Valid Perfect Square

 

Given a positive integer num, write a function which returns True if num is a perfect square else False.

Note: Do not use any built-in library function such as sqrt.

Example 1:

Input: 16
Returns: True

 

Example 2:

Input: 14
Returns: False

 

Credits:
Special thanks to @elmirap for adding this problem and creating all test cases.

思路1：Binary Search, Accepted.

class Solution {
    public boolean isPerfectSquare(int num) {
        if(num < 0) throw new IllegalArgumentException("num must be positive");
        int start = 0; int end = num;
        while(start<=end){
            int mid = start+(end-start)/2;
            if(Math.pow(mid,2) == num){
                return true;
            } else if(Math.pow(mid,2) > num){
                end = mid-1;
            } else { // Math.pow(mid,2) < num;
                start = mid+1;
            }
        }
        return false;
    }
}

思路2：一种收缩上限的方法，那就是num/i，搜索1到sqrt（num）的上线，这里并没有用sqrt，而是用了除法。很巧妙。
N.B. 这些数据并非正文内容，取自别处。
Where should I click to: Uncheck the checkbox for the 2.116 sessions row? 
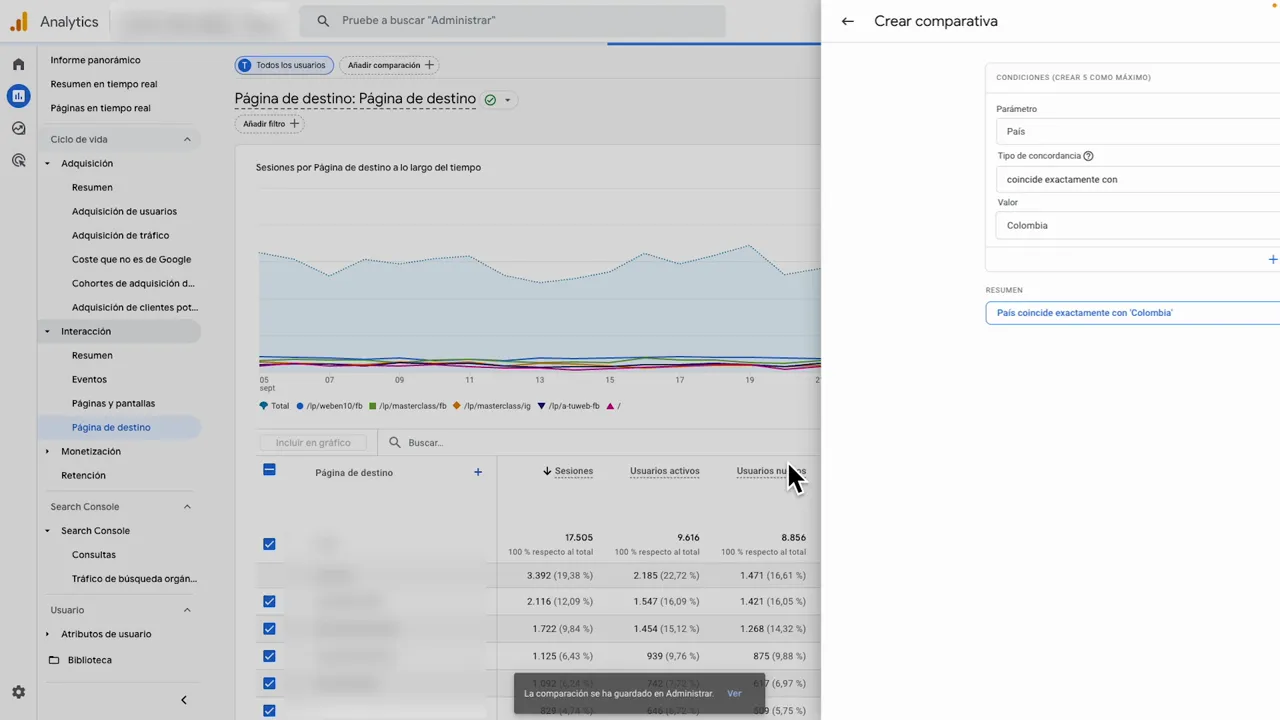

i<=num/i, 实际上i的取值范围是1~ sqrt(num);

class Solution {
    public boolean isPerfectSquare(int num) {
        if(num < 0) throw new IllegalArgumentException("Num must be positive");
        if(num == 0 || num == 1) return true;
        for(int i=1; i<=num/i; i++){
            if( i*i == num){
                return true;
            }
        }
        return false;
    }
}